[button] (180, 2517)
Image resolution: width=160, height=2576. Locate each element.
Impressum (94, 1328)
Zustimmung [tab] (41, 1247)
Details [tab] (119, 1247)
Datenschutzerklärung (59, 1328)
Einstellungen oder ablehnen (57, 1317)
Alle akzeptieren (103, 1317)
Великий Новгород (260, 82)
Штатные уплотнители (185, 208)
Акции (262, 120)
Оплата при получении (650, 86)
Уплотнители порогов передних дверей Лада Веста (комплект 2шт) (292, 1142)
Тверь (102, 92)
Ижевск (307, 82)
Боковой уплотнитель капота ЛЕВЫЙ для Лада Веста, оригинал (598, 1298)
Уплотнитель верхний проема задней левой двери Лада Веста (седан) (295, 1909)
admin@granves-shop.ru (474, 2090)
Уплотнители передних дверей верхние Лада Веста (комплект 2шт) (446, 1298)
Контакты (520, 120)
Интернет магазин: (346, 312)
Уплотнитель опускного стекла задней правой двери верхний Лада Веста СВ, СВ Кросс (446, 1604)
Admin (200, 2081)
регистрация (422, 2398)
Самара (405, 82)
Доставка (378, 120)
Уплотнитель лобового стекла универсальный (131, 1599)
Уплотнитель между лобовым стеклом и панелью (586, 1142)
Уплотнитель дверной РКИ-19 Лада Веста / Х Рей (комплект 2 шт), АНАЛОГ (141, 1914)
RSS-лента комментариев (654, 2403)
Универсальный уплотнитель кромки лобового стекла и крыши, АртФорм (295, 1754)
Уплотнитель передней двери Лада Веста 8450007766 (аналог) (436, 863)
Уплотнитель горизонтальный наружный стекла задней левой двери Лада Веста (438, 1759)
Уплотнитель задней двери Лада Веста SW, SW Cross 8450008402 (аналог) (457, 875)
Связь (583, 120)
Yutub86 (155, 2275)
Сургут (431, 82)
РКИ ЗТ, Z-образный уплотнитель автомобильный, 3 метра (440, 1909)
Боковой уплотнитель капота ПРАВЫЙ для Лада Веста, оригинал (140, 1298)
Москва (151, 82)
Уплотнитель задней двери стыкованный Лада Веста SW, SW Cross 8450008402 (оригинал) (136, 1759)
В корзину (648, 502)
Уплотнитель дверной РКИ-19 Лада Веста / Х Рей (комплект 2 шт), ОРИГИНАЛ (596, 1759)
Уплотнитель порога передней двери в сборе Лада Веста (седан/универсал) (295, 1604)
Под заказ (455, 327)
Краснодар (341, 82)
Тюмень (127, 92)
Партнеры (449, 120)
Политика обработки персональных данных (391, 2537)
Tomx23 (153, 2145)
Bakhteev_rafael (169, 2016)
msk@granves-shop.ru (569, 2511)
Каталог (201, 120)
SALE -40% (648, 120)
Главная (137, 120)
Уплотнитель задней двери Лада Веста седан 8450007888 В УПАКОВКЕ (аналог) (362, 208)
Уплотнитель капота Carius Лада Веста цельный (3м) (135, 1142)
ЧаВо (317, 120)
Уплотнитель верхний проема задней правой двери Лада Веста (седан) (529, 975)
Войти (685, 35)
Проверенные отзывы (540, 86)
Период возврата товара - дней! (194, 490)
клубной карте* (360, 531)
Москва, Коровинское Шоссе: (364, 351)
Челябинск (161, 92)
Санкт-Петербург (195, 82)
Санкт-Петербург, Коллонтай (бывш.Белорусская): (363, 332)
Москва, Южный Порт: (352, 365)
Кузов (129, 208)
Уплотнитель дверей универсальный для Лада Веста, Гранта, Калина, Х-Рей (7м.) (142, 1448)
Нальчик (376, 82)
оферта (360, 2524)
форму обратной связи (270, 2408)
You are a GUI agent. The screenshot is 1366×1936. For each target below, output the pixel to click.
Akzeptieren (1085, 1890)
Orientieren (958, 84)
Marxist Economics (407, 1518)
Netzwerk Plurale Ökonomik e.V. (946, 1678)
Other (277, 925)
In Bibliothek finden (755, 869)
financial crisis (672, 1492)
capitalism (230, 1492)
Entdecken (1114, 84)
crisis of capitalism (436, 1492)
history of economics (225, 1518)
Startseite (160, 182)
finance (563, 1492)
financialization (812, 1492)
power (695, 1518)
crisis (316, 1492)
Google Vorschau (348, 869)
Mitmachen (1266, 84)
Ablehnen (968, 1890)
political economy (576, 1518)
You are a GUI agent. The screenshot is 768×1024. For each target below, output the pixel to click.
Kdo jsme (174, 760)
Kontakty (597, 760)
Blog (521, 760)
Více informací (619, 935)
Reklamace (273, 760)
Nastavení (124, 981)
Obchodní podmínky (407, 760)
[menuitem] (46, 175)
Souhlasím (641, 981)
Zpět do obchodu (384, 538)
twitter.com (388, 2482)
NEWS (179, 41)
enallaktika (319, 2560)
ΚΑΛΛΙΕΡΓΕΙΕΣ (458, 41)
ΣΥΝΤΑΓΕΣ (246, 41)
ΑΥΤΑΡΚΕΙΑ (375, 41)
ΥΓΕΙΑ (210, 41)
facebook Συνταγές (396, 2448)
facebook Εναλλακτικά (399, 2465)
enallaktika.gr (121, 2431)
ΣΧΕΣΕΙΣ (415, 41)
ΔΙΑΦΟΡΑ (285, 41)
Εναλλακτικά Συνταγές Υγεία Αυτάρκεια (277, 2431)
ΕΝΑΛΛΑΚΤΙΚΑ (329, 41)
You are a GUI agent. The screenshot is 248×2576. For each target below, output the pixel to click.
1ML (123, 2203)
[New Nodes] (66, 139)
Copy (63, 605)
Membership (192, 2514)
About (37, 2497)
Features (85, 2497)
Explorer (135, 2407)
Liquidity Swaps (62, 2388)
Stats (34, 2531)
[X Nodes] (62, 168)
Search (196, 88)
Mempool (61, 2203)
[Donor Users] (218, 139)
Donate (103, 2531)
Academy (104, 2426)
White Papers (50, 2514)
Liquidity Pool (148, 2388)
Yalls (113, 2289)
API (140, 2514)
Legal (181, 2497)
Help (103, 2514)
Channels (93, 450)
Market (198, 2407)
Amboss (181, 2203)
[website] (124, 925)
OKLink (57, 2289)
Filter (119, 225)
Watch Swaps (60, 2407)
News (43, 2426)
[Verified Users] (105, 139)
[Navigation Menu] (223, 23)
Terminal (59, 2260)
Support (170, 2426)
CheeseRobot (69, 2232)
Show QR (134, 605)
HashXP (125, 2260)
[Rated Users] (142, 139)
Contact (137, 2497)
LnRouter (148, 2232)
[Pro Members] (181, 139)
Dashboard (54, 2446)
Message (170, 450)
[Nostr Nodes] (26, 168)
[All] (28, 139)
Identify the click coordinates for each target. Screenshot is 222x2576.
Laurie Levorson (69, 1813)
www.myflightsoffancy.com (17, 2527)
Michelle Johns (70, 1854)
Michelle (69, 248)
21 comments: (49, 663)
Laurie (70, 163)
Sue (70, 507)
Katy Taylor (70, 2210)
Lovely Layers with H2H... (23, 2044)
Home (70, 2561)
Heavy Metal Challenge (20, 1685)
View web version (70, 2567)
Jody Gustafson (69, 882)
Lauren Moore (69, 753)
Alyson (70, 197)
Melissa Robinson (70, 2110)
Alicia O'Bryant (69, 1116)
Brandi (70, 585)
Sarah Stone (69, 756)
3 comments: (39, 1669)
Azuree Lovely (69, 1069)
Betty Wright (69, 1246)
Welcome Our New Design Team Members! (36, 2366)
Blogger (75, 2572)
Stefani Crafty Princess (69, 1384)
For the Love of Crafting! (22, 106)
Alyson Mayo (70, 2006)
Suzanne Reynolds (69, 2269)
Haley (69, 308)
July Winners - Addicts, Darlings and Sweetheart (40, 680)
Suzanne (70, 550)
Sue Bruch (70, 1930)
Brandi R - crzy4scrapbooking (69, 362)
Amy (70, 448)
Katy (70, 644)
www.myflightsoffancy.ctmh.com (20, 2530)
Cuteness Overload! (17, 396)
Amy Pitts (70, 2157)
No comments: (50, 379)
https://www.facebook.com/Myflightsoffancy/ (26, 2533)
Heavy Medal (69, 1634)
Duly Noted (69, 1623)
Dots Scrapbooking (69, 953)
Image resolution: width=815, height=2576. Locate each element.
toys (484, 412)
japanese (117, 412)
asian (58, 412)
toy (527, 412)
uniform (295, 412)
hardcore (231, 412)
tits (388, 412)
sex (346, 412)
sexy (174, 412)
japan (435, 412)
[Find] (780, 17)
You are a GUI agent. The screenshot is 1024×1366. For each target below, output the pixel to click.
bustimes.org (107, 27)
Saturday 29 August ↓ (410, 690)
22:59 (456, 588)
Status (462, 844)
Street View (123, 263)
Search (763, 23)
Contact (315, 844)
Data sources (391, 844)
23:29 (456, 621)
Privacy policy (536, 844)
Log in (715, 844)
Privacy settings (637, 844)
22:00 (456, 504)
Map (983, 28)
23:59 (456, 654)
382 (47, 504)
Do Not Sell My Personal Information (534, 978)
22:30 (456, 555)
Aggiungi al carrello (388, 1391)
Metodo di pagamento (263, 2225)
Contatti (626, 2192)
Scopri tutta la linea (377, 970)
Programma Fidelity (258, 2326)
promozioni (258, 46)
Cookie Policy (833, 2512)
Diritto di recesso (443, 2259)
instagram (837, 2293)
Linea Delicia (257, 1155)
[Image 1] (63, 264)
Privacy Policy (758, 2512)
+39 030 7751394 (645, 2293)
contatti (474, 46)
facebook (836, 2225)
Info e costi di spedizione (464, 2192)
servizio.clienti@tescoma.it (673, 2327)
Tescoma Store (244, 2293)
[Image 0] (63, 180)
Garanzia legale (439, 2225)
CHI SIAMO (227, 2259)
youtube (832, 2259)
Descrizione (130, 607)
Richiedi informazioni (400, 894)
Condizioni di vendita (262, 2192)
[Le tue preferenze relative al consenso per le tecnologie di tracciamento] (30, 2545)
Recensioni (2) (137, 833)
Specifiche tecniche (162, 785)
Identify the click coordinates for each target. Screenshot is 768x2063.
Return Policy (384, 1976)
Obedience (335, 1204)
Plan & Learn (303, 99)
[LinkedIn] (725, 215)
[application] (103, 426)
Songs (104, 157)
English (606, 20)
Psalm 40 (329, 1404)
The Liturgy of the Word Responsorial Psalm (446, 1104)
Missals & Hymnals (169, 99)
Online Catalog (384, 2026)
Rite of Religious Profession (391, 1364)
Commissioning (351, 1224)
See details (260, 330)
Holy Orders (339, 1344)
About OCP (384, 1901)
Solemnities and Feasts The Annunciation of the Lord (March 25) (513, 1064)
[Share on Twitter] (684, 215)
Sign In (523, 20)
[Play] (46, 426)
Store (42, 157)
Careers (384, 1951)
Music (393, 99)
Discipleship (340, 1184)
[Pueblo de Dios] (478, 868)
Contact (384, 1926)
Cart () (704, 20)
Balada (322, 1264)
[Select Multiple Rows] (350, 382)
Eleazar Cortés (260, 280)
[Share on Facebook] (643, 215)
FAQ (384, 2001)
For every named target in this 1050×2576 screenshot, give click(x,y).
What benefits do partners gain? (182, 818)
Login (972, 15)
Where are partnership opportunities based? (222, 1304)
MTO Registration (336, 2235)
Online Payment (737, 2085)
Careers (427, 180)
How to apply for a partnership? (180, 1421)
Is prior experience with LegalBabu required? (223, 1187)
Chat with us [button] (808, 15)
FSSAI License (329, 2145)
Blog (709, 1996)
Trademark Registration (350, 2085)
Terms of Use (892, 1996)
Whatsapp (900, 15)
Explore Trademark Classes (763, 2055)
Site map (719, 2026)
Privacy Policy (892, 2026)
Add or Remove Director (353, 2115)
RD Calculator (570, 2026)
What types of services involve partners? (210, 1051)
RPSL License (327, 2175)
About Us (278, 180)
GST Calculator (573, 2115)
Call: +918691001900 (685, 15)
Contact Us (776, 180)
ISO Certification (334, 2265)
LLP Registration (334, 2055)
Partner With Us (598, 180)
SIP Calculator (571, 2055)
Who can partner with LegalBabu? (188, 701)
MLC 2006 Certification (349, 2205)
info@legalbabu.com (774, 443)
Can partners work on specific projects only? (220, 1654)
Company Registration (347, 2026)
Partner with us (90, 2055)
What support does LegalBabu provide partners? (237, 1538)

*Required action*. What is needed is every line of the records that contains the word "resolution".

*Written solution*.
Image resolution: width=160, height=2576. Locate each element.
Image resolution: width=815, height=2576. Locate each element.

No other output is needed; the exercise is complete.